Uw persoonsgegevens worden door onze vereniging verwerkt ten behoeve van de volgende doeleinden en rechtsgronden:
• om te kunnen deelnemen aan de activiteiten van de Kille Meutel Vogelvrienden;
• om de uitnodigingen, verslagen, nieuwsmeldingen, … te versturen (met toestemming van de betrokken sympathisanten);
• om een brede en vlotte communicatie te verzorgen binnen het netwerk van de diverse partners;
• om de jaarlijkse subsidiëring door de overheid te bekomen (wettelijke verplichting);
Voor de bovenstaande doelstellingen houden we volgende gegevens bij:
naam, voornaam, adres, telefoon/gsm-nummer (indien beschikbaar), e-mail (indien aan ons doorgegeven)

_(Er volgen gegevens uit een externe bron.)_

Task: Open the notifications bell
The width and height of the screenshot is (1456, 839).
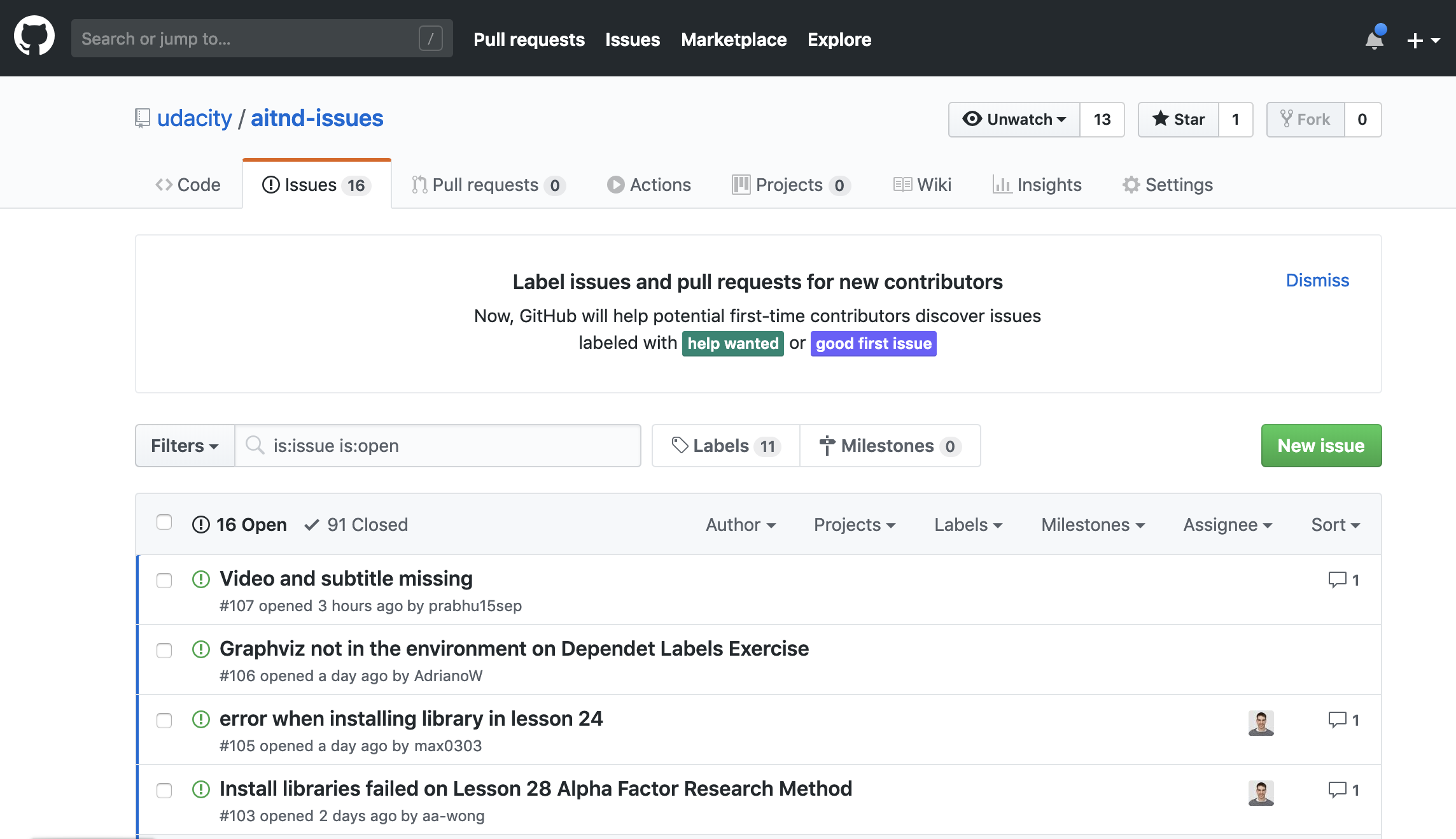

We gebruiken de verzamelde gegevens alleen voor de doeleinden waarvoor we de gegevens hebben verkregen.
Verstrekking aan derden
Wij geven nooit persoonsgegevens door aan andere partijen waarmee we geen verwerkersovereenkomst hebben afgesloten, tenzij we hiertoe wettelijk worden verplicht (bv. politioneel onderzoek)
Bewaartermijn
De Kille Meutel Vogelvrienden bewaren persoonsgegevens niet langer dan 5 jaar op hun informaticasystemen.
Beveiliging van de gegevens
Wij hebben passende technische en organisatorische maatregelen genomen om persoonsgegevens van u te beschermen tegen onrechtmatige verwerking, zo hebben we bv. de volgende maatregelen genomen:
• we hanteren een gebruikersnaam en wachtwoordbeleid op al onze systemen en cloud-toegangen;
• de toegang tot de persoonsgegevens is beperkt tot de bestuursleden;
• wij maken back-ups van de persoonsgegevens om deze te kunnen herstellen bij fysieke of technische incidenten;
• onze bestuursleden zijn geïnformeerd over het belang van de bescherming van persoonsgegevens.
Uw rechten omtrent uw gegevens
U heeft recht op inzage en recht op correctie of verwijdering van de persoonsgegeven welke wij van u ontvangen hebben. Bovenaan dit privacy statement staat hoe je contact met ons kan opnemen.
Tevens kunt u verzet aantekenen tegen de verwerking van uw persoonsgegevens (of een deel hiervan) door ons of door één van onze verwerkers.
Klachten
Mocht u een klacht hebben over de verwerking van uw persoonsgegevens dan vragen wij u hierover direct met ons contact op te nemen. U heeft altijd het recht een klacht in te dienen bij de Privacy Commissie, dit is de toezichthoudende autoriteit op het gebied van privacy bescherming.
Wijziging privacy statement
Onze vereniging de ‘Kille Meutel Vogelvrienden’ kan zijn privacy statement wijzigen. Van deze wijziging zullen we een aankondiging doen op onze website. De laatste wijziging gebeurde op 22 mei 2018. Oudere versies van ons privacy statement zullen in ons archief worden opgeslagen. Stuur ons een e-mail als u deze wilt raadplegen.